Inoltre lo stage tematico, l'Arena di King of Fighters, presenta venti cameo da varie saghe SNK, tutti modellati scrupolosamente: Andy Bogard, Joe Higashi, Iori Yagami, ma anche Ryo Sakazaki da Art of Fighting e Athena Asamiya da Psycho Soldier. Con l'ormai celebre eccezione di Mai Shiranui, procace lottatrice troppo provocante, a quanto pare, per non alterare il rating di Super Smash Bros. Ultimate.

Terry

Non abbiamo parlato a lungo dell'arena di King of Fighters perché, cameo a parte (e non sono poco), è uno stage piuttosto tradizionale; l'unica vera novità consiste, come omaggio all'originale, in delle vetrate che delimitano l'area di gioco: per essere sfondate, e conseguentemente per spedire l'avversario fuori dal ring, devono impattare con un lottatore dal dannometro elevato. Molto più interessante invece è Terry, creato con la solita perizia. Oltre alle tanti varianti, con tonalità e cappellini diversi, il lottatore a cui somiglia di più è, molto probabilmente, Ryu. Innanzitutto, come il protagonista di Street Fighter, tende a fissare l'avversario: quindi, anche allontanandosi (senza correre) da lui, Terry indietreggia senza voltargli le spalle. A differenza di Ryu, per essere fedele allo spirito originale, è leggermente più lento e pesante. Nonostante questo, almeno a nostra sensazione, è uno dei combattenti più interessanti per infilare una serie di combo, e anche uno dei più difficili da padroneggiare. Questo perché ognuna delle sue mosse speciali, per ottenere il massimo impatto, va caricata con la formulazione di un picchiaduro tradizionale. Con l'esclusione di Power Wave, la special normale, che genera un'onda d'urto sul terreno: anch'essa può essere fatta in due modi, cioè premendo brevemente o a lungo, con la differenza che nel primo caso è più veloce (e lascia meno sguarnito Terry) ma più debole.

L'up special, Rising Tackle, è più efficace coi piedi piantati a terra, quindi come mossa d'attacco, che come azione per riprendersi: state accorti, quindi, al diverso raggio d'azione. Viene massimizzata tenendo premuto giù prima dell'esecuzione. La down special è Power Dunk, divisa in due fasi, una di ascesa e una di schianto verso il basso: l'ideale è coinvolgere il rivale in entrambe le sezioni. Anche questa rende al massimo premendo su, basso-destra, destra e pulsante di attacco. La side special è un unicum in tutta la serie di Super Smash Bros., perché non sono uguali da entrambi i lati: premendo verso la direzione dello sguardo si effettua un Burning Knuckle (una spallata potenziata), inclinando lo stick nel verso opposto si genera un Crack Shoot, un colpo col tallone comunque direzionato verso lo sguardo di Terry, che va ben padroneggiato se non si vuol finire fuori dal ring. Il primo viene massimizzato con la classica mezzaluna verso destra, il secondo con la formulazione opposta. La differenza nell'efficacia è davvero notevole, così come il tempo in cui Terry rimane vulnerabile dopo l'esecuzione.

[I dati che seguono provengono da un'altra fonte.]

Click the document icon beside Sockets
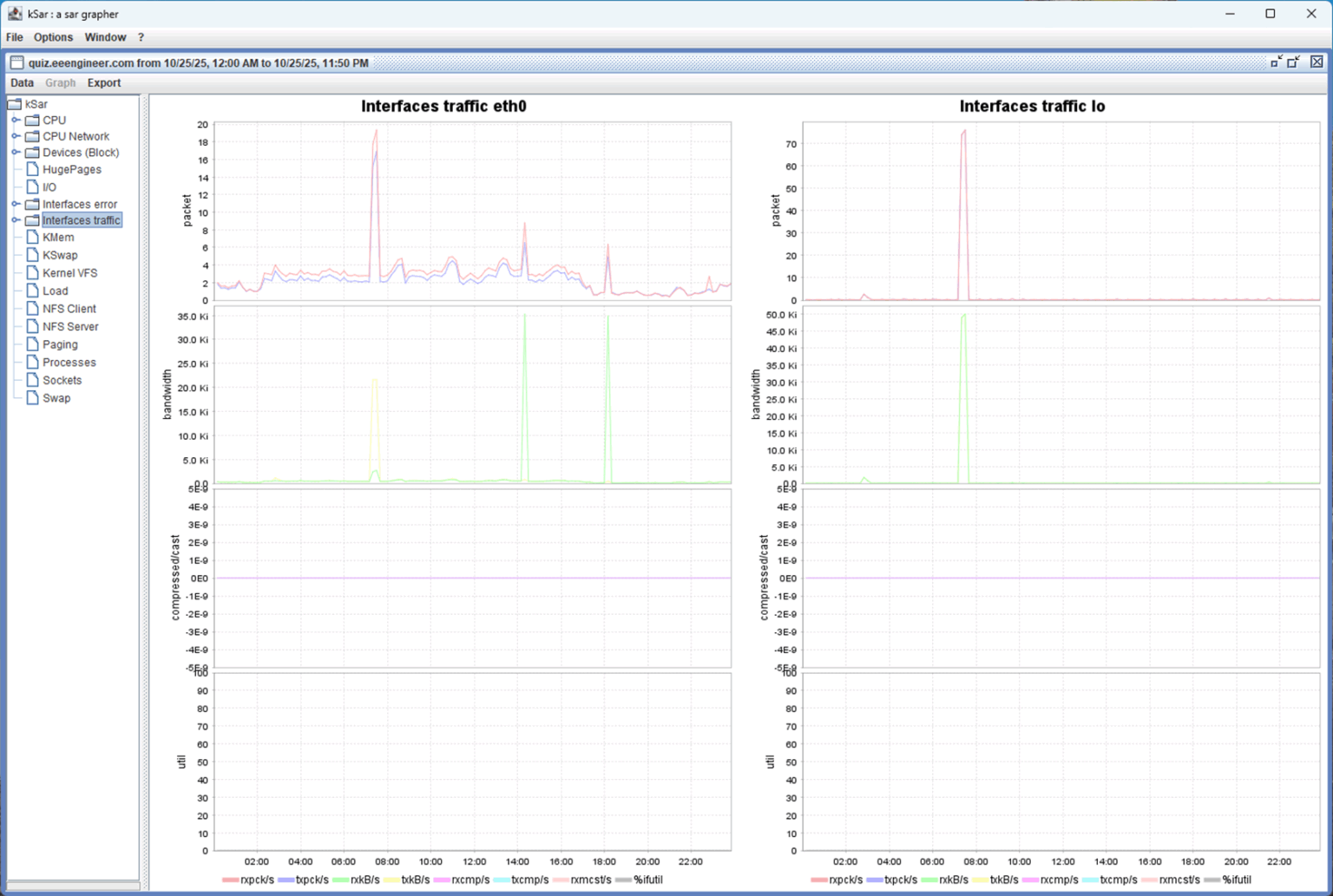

Non bastasse, il nuovo lottatore ottiene due - fortissime - mosse speciali una volta che il dannometro supera il 100%, rendendolo ancor più temibile: in questo caso gli sono concesse il Power Gayser (semplificando: giù, sinistra, giù, destra e attacco) e il Buster Wolf (giù, destra, giù, destra e colpo). Senza imparare queste mosse "d'emergenza" Terry perde molto del suo potenziale, così come utilizzando le Special con la classica formulazione di Super Smash Bros. L'aerial più interessante, a primo impatto, è quella verso il basso: un attacco meteora ottimo per un letale edge-guarding. Altrettanto interessante è la schivata con relativo contrattacco.

Come dicevamo è un personaggio complicato: per padroneggiarlo saranno fondamentali non solo una manualità da picchiaduro tradizionale, ma anche riflessi pronti, perché è importante "cancellare" le mosse al momento giusto, così da aumentarne la velocità di esecuzione. Che siate o meno fan della serie questo è un combattente molto particolare, e un'aggiunta più che gradita, che onestamente mancava, a quest'antologia del gaming nipponico chiamata Super Smash Bros. Ultimate.